Industry in Pakistan has had a generally positive response to the new proposal. Both the Overseas Investors Chamber of Commerce and Industry and the Karachi Chamber of Commerce have lauded the reduction and elimination of tax burdens. Ehsan Malik, president and chief executive officer of the Pakistan Business Council, applauded the decreases in tax rates and supported measures that would make it easier to invest in energy projects. However, he also expressed concern over accountability measures.
Opposition Pakistan People’s Party Senator Sherry Rehman expressed her disapproval because of a potential increase in commodity prices. She accused Khan of implementing the tax measures solely to placate the IMF.
How is the proposal being received outside Pakistan?

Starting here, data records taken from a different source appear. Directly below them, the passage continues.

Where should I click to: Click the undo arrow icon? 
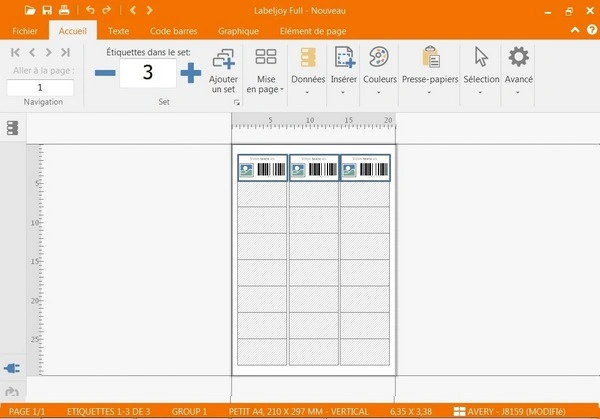coord(90,10)
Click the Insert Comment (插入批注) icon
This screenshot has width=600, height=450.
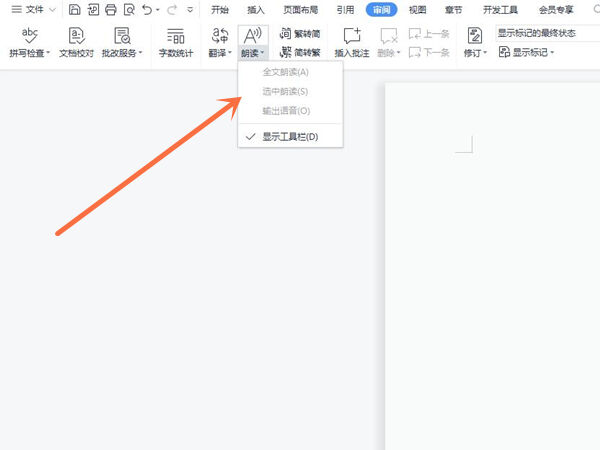pyautogui.click(x=351, y=36)
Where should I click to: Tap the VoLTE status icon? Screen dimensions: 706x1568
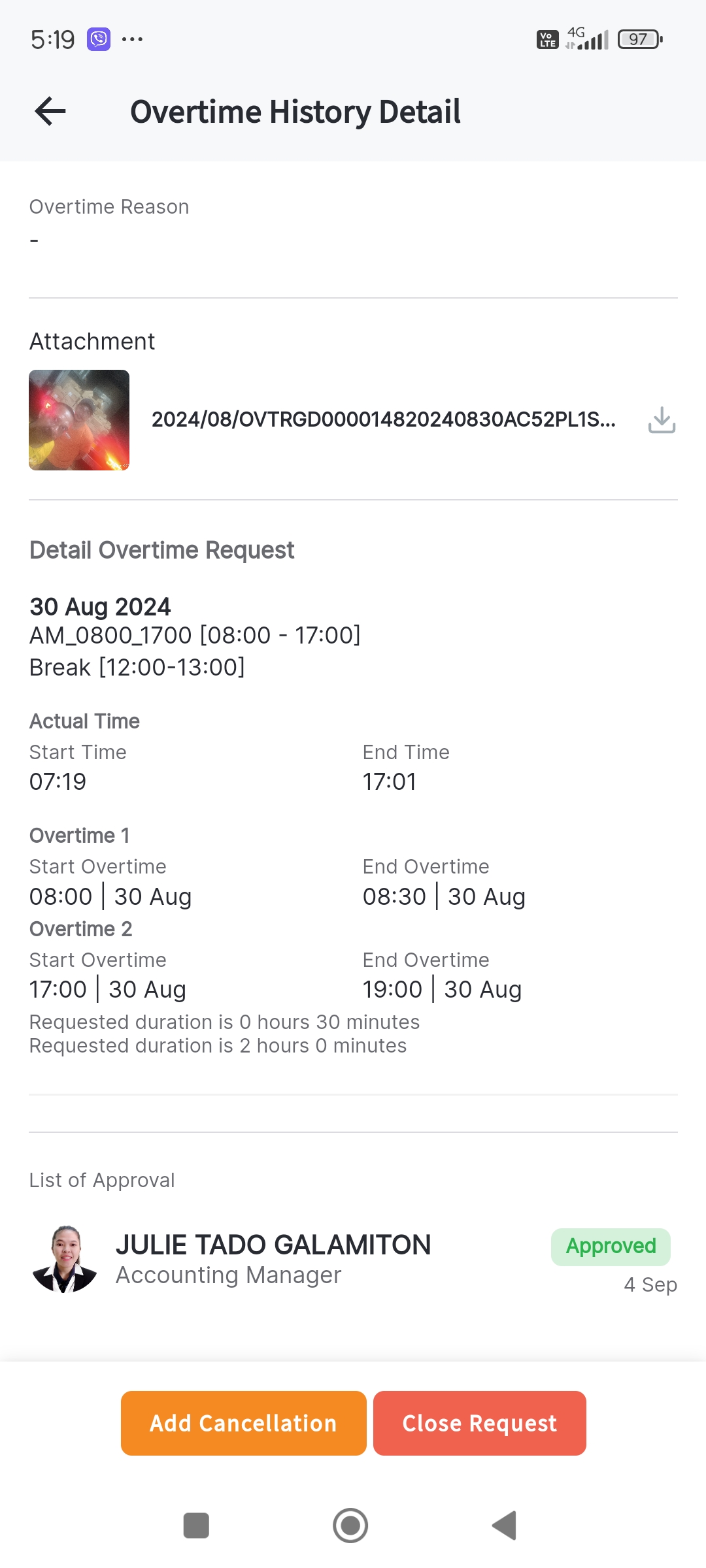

Khan ran his campaign on the promise that he would re-examine Pakistan’s involvement in the Chinese-Pakistan Economic Corridor (CPEC) in which China plans to invest more than $60 billion primarily in Pakistan’s infrastructure and energy sectors. CPEC is a vital part of China’s Belt and Road Initiative. Coupled with currency depreciation, rising energy demand, and weak exports, the investment has led to the accumulation of unsustainable debts resulting in the current balance-of-payment crisis.
Pakistan’s involvement in CPEC has complicated its ability to obtain a loan from the IMF. In recent years, the United States has been hesitant to assist countries that find themselves indebted to China. Given US contributions and influence at the IMF, it is unlikely a loan would be approved without US consent. When asked about potential IMF assistance to Pakistan, US Secretary of State Mike Pompeo said that “there’s no rationale for IMF tax dollars… to go to bail out Chinese bondholders or China itself.”
Khan’s government argues that energy imports and weak exports are draining Pakistan’s ability to make payments on foreign loans. Through these tax reforms, his government hopes to cut energy imports, increase revenue from exports, and limit dependence on foreign countries. However, it remains to be seen whether the newest round of reforms will convince the IMF, and the United States, that Pakistan is serious about reform independent of China.
Sahir Amlani is an intern in the Atlantic Council’s South Asia Center.